Evoluzione delle catene di infezione
Le campagne osservate da giugno 2025 mostrano una progressione tecnica marcata, con l’uso di file ZIP contenenti eseguibili .scr che simulano documenti aziendali. Il dropper decifra tre componenti con XOR e chiave 0x39, mostrando in parallelo un PDF esca per distrarre la vittima. Dopo l’installazione, il malware registra un server COM e pianifica un task “AhnlabUpdate” per garantire l’esecuzione costante. I moduli successivi, decifrati con RC4, si caricano in memoria per evitare tracciamento.
La backdoor finale comunica con i server C2 via HTTP, cifrando i dati con XOR 0x56 e Base64. Gli attori malevoli reimpiegano tattiche già viste in campagne nordcoreane, con linguaggi di lure localizzati, come coreano o indonesiano, per ingannare vittime di diverse aree geografiche. Le catene multi-stage offrono un alto grado di resilienza, consentendo ai gruppi di mantenere accesso anche dopo parziali bonifiche. La persistenza tramite blob cifrati nel registro di sistema e la cifratura dei canali di comunicazione rendono questi attacchi difficili da neutralizzare.

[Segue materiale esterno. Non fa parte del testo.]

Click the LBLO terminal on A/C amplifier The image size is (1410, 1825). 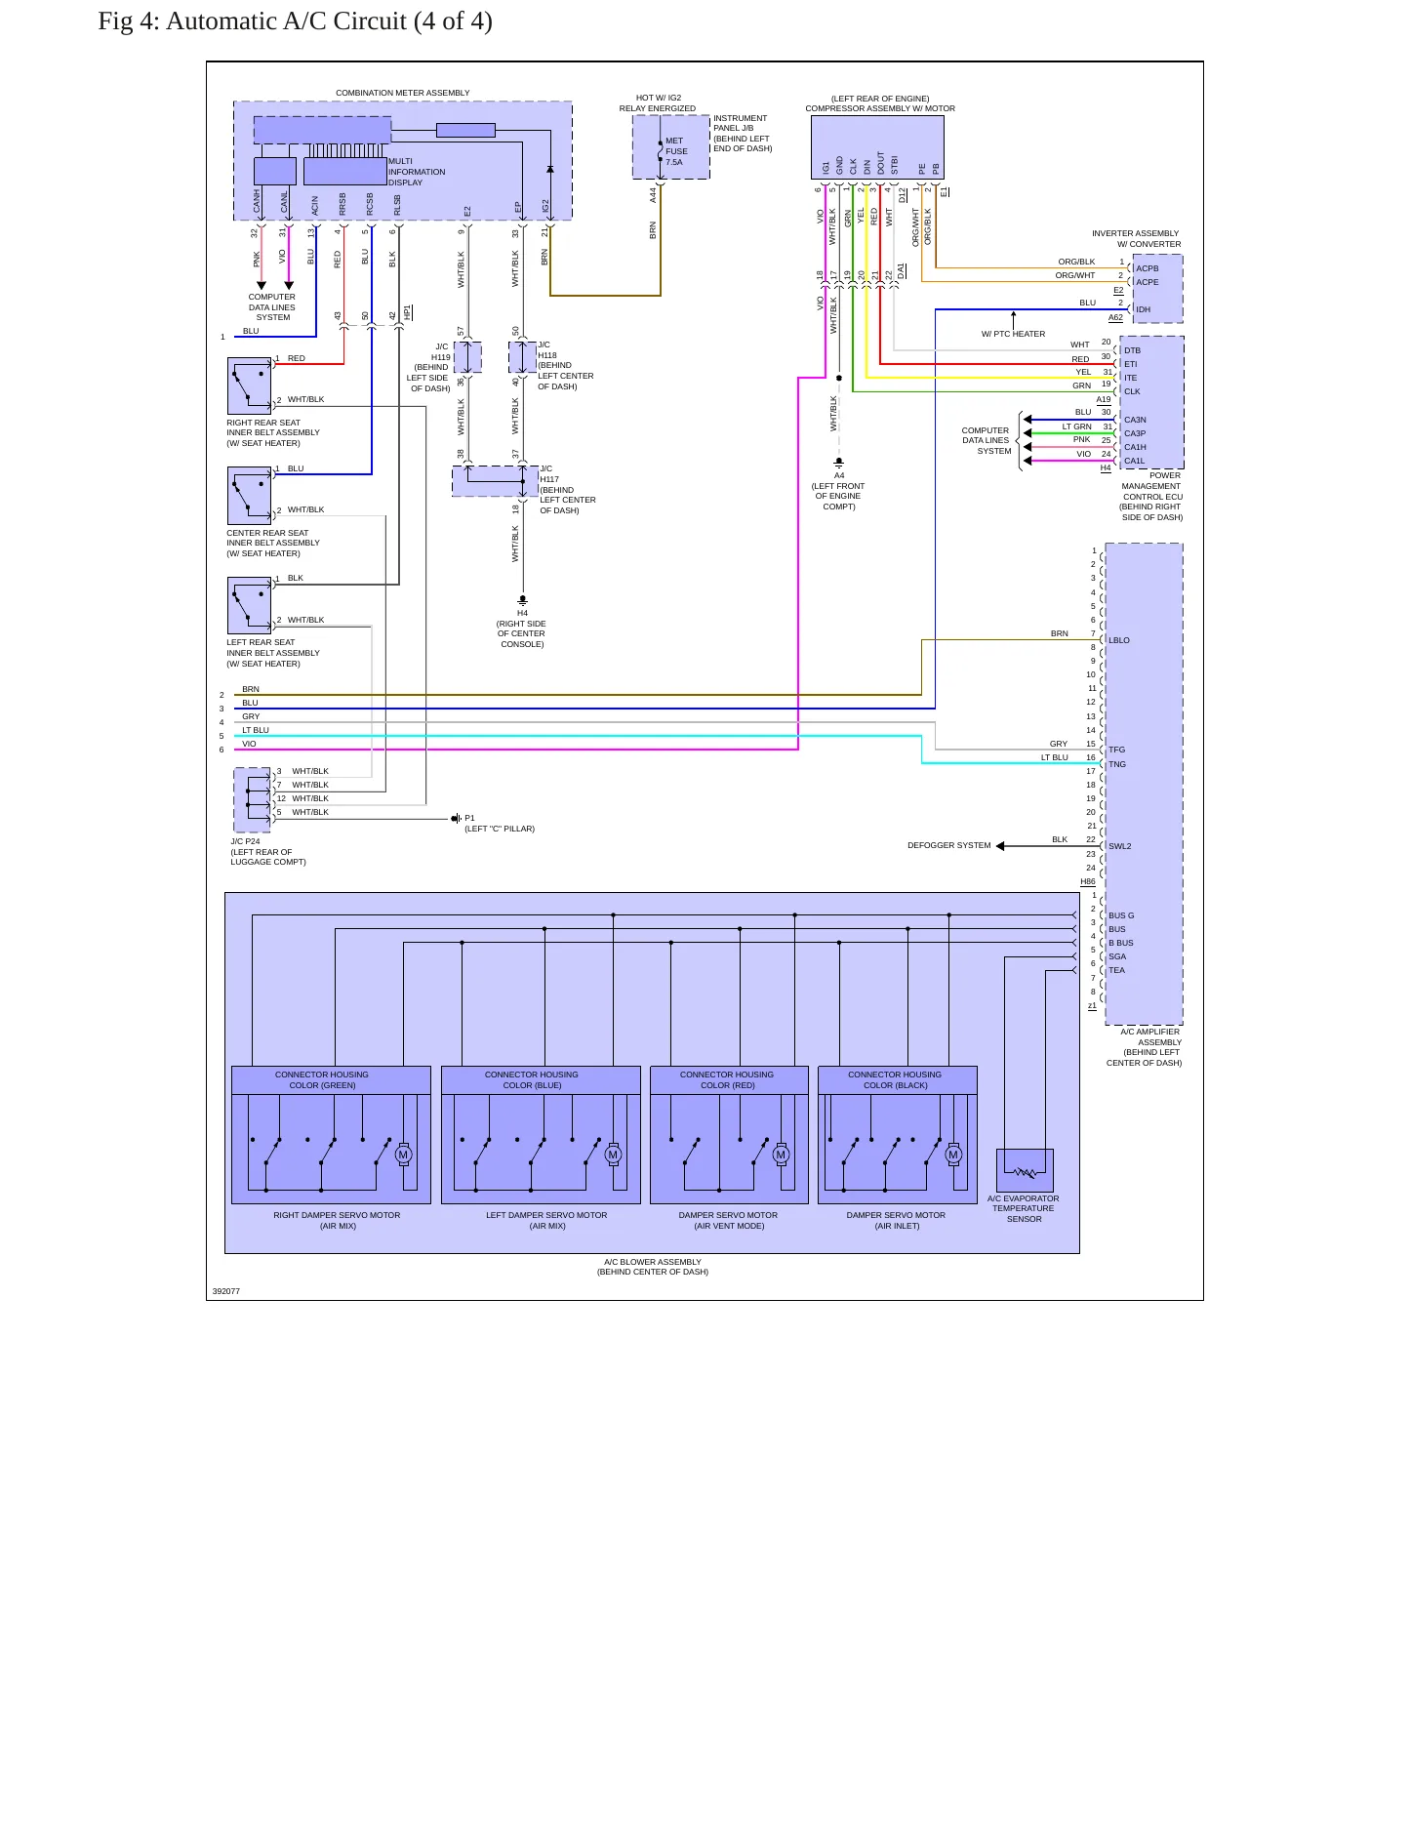[1119, 641]
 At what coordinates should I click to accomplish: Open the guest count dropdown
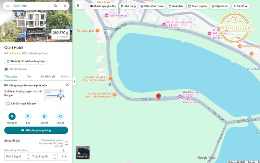(63, 156)
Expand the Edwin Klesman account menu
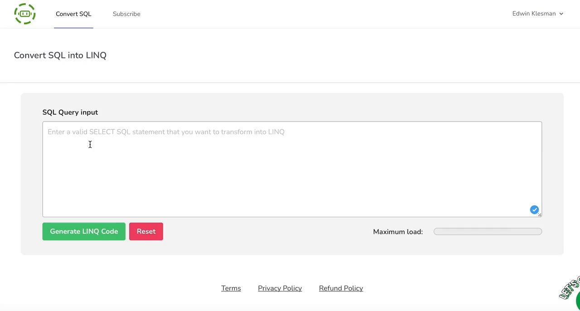The width and height of the screenshot is (580, 311). coord(534,14)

Raccomandazioni di sicurezza per la logistica digitale
Le organizzazioni devono implementare endpoint protection avanzata capace di rilevare RMM non autorizzati e monitorare anomalie nei processi di rete. Gli esperti raccomandano l’uso di regole Emerging Threats per individuare traffico offuscato e comportamenti sospetti. È essenziale evitare allegati imprevisti e trattare i file .scr come potenziali eseguibili pericolosi. La formazione del personale su phishing e social engineering resta una misura chiave per ridurre i vettori di attacco. Le aziende dovrebbero inoltre limitare l’uso dei servizi di accessibilità e applicare principi zero-trust per l’accesso interno. Altre misure consigliate includono la segmentazione di rete, la verifica MFA per gli account critici e la collaborazione con le autorità per la condivisione di intelligence sulle minacce. La telemetria centralizzata tramite SIEM, unita a controlli regolari di configurazione e aggiornamenti software tempestivi, aiuta a prevenire exploit noti. L’adozione di piani di incident response e l’uso di intelligenza artificiale per il rilevamento comportamentale possono rafforzare la resilienza contro minacce simili.